Lab demonstration of the Tunable Laser Spectrometer (Image: NASA/JPL-Caltech)

Lab demonstration of the Tunable Laser Spectrometer (Image: NASA/JPL-Caltech)

NASA’s Curiosity Mars rover has detected no methane on Mars after more than a year of extensive testing of the Martian atmosphere using the robot explorer’s Sample Analysis at Mars (SAM) laboratory. Since methane is a key indicator for the presence of biological activity, its absence throws into question the notion that there may be life on Mars today.

The simplest of the hydrocarbons, methane is also the most abundant in the Solar System, making up a large fraction of the atmospheres of the gas giants Jupiter, Saturn, Uranus, and Neptune. On Earth, natural gas is mostly methane and it is produced in surprisingly large quantities by bacteria and other organisms. It occurs at such a basic level of biology that its presence is regarded by scientists as a key indicator that life is present, though it can occur from other sources.

The frustrating and surprising thing about Curiosity’s findings isn't that it found very little methane, but that it found none down to the limits of its ability to detect, which NASA says is well below 1.3 parts per billion. Previous reports had put the presence of methane at around 45 parts per billion, but those were the result of observations by Earth-based telescopes and orbiting spacecraft.

The advantage that Curiosity has is the Tunable Laser Spectrometer, which is part of the SAM laboratory, the largest of the 10 experimental packages carried by the unmanned probe.

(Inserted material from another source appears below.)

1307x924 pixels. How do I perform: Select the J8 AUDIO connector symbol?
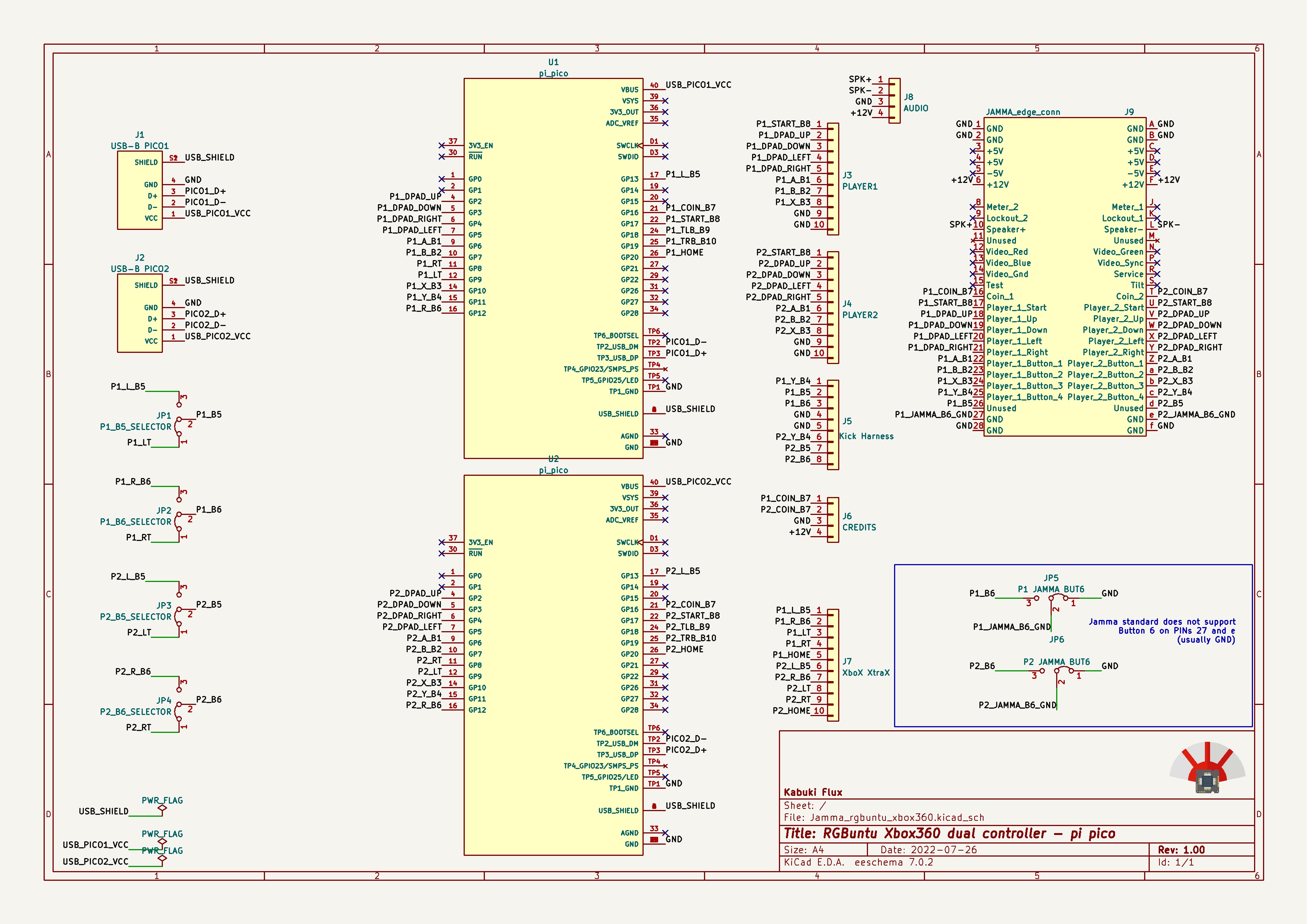[894, 101]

The spectrometer collects and concentrates the Martian atmosphere inside of itself before shining an infrared laser back and forth through the sample using a series of mirrors. This allows it to measure how much light is absorbed by the gases present and measure their quantity. On six occasions between October of last year and June, Curiosity tested for the presence of Methane and found none.

"It would have been exciting to find methane, but we have high confidence in our measurements, and the progress in expanding knowledge is what's really important," says Chris Webster of NASA's Jet Propulsion Laboratory in Pasadena, California. "We measured repeatedly from Martian spring to late summer, but with no detection of methane."

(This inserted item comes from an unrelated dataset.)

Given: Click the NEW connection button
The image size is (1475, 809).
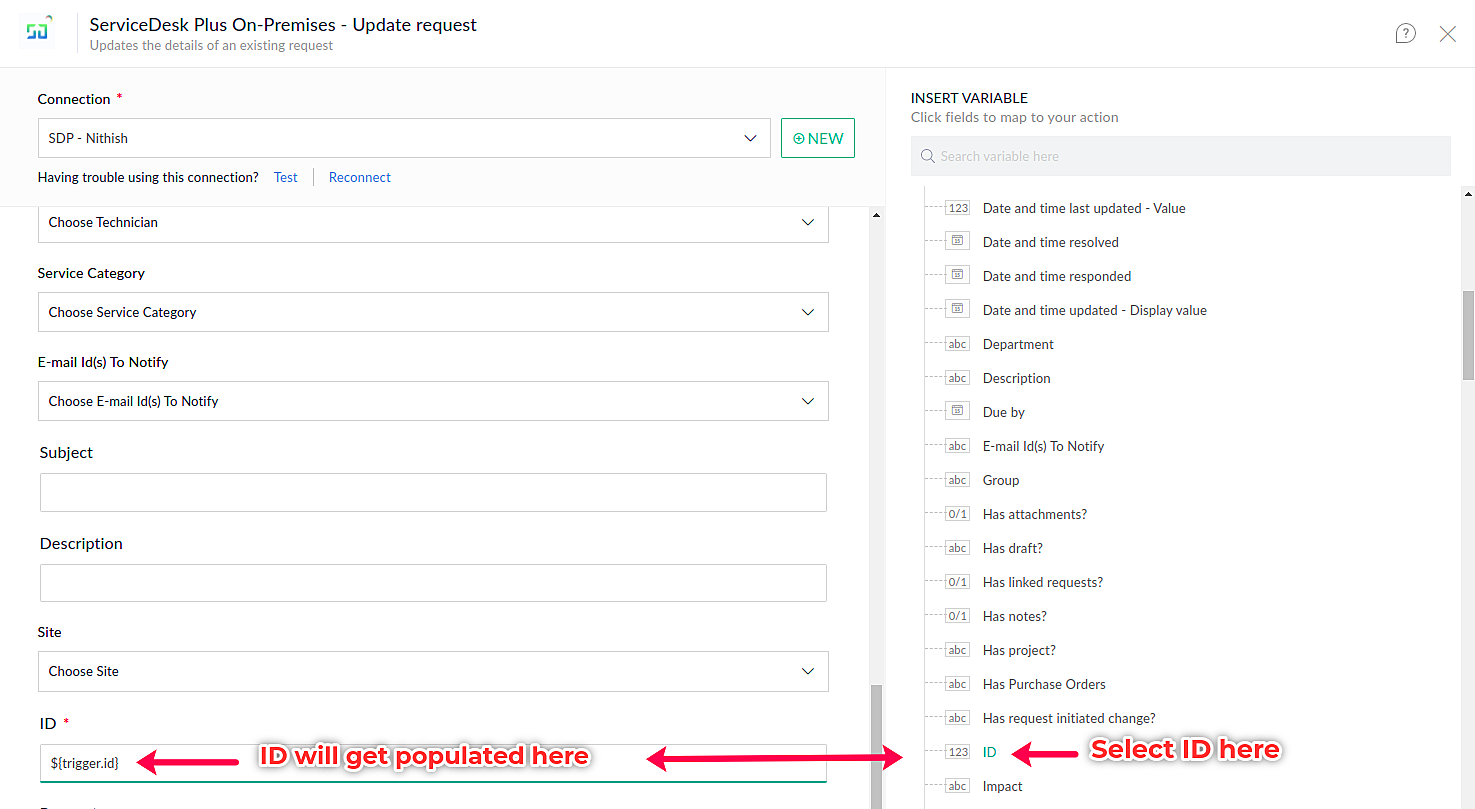Looking at the screenshot, I should coord(818,139).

Installing the  Sample Analysis at Mars (SAM) instrument in Curiosity (Image: NASA/JPL-Cal...

Installing the Sample Analysis at Mars (SAM) instrument in Curiosity (Image: NASA/JPL-Caltech)

The incredible thing about these findings isn't just the blow it serves to the hunt for life on Mars, it also indicates that the other sources of methane on the Red Planet are almost entirely absent as well. To produce such a negative result, Mars has to produce less than 20 tons of methane per year over the entire planet. That’s about as much as is produced by one 200-head herd of Earth cows.

"There's no known way for methane to disappear quickly from the atmosphere," says Sushil Atreya of the University of Michigan, Ann Arbor. "Methane is persistent. It would last for hundreds of years in the Martian atmosphere. Without a way to take it out of the atmosphere quicker, our measurements indicate there cannot be much methane being put into the atmosphere by any mechanism, whether biology, geology, or by ultraviolet degradation of organics delivered by the fall of meteorites or interplanetary dust particles."

Despite this setback, it doesn't mean that the search for life is over.

"This important result will help direct our efforts to examine the possibility of life on Mars," says Meyer, NASA's lead scientist for Mars exploration. "It reduces the probability of current methane-producing Martian microbes, but this addresses only one type of microbial metabolism. As we know, there are many types of terrestrial microbes that don't generate methane."

The Curiosity results were published in Science Express.